In addition to the main forms, HIEs can also vary by geography, structure, and governance. For geography, HIEs can cover a large area, such as an entire country or multi-state region, or a small one, such as a city and its suburbs. The structure of HIEs vary. Some HIEs act as a channel sending information from place to place, while others are just big storage sites for all the information. The type of data HIEs collect and services they offer also varies.
What Can We Use HIEs For?
Sharing information through HIEs can improve care efficiency and patient experience. It’s not always quick or easy to share patient information, especially when clinicians are at different locations and using different EHRs. Sometimes, information is shared over the phone or faxed, which can take a long time, and if the patient is already seeing the clinician, the clinician has to care for the patient without any patient history. This is where HIEs can help, by quickly providing patient information without the need to play phone-tag or wait for faxes.
HIEs help clinicians view more complete patient information. If a patient goes to urgent care or sees a new clinician and that clinician does not have any previous patient notes available, the clinician can use the HIE to learn more about the patient’s medical history. This can help the current clinician make the most-informed assessment of the patient and create a better treatment plan.
Sharing clinical data between clinicians and public health agencies also improves population health. The data from HIEs can be analyzed to find patterns, and then these patterns can help influence clinical decisions. For example, HIE data may be able to point out a subset of people that are at higher risk for a chronic condition, such as diabetes. When the clinician sees a patient that is considered high risk, the clinician is notified, and they can do detection tests or preventive measures to help prevent issues or detect them early.

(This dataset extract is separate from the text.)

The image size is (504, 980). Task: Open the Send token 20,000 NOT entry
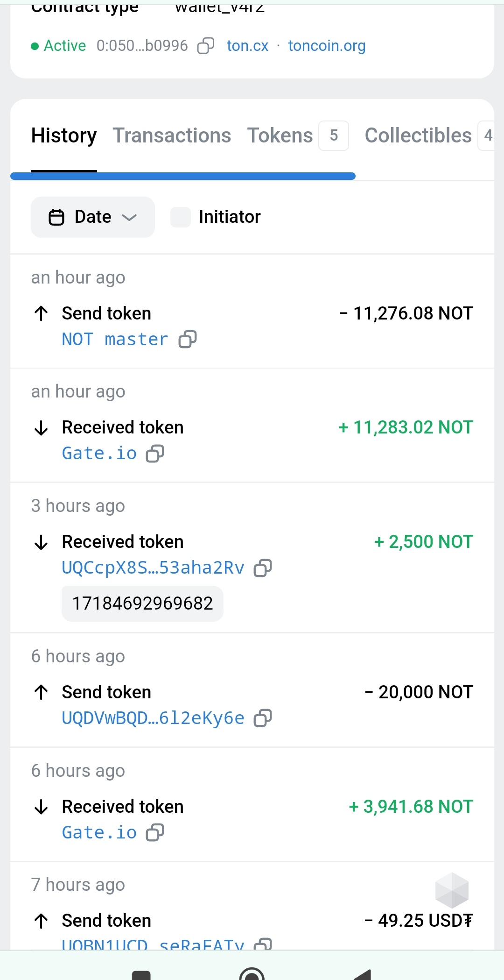click(106, 692)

Making HIE Data Actionable
The structure of HIEs vary. Some HIEs act as a channel sending information from place to place, while others are just big storage sites for all the information. While HIEs are a great source of data, having a sea of unorganized data isn’t always helpful. Clinicians already have enough information to sift through (including patient notes, where over 50% of the note is duplicated from the previous one), and they are short on time. They may be interested in the HIE data, but if they have to log into additional softwares and then spend time searching for information, are they going to do it? This is where tech comes in. Digital health technology can partner with HIEs to improve healthcare.
Health tech can take this data from the HIE and bring pertinent information to clinicians at the right time within their clinical workflow. This way, the data can help clinicians make better clinical decisions, without adding extra time and frustration trying to search for it themselves. Whether a clinician wants to view data from a recent acute care stay, or use predictive analytics to suggest preventive screenings for at-risk patients, health tech can pull this information from the HIE data and bring it to the clinician at the point of care.
Here is an example of how HIE can be made usable for clinicians. For example, a patient is transferred to a skilled nursing facility. The clinicians at the SNF look for the patient’s chart and realize a lot of the information is missing. Before, they would try to call the hospital and ask for the rest of the information to be sent over. But phone-tag ensues, and it takes hours for the information to arrive, meaning the clinicians have to care for the patient with the information available. However, health tech and HIE data could work together and change this situation. The patient came in with an incomplete chart, but with the patient’s name, the health tech searched through the HIE data and was able to pull up the most recent information from the patient’s hospital stay without the clinician needing to spend time searching for all the information from various sources. While clinicians still want the full chart, this information helps them provide better care for the patient.
CareAlign can help make this data actionable. CareAlign is partnered with the HealthShare Exchange (HSX) platform to help empower clinicians across Pennsylvania, New Jersey, and Delaware to provide the best care with a more complete picture of the patient. This allows us to take valuable HIE data and bring the right information to the right clinicians at the right time.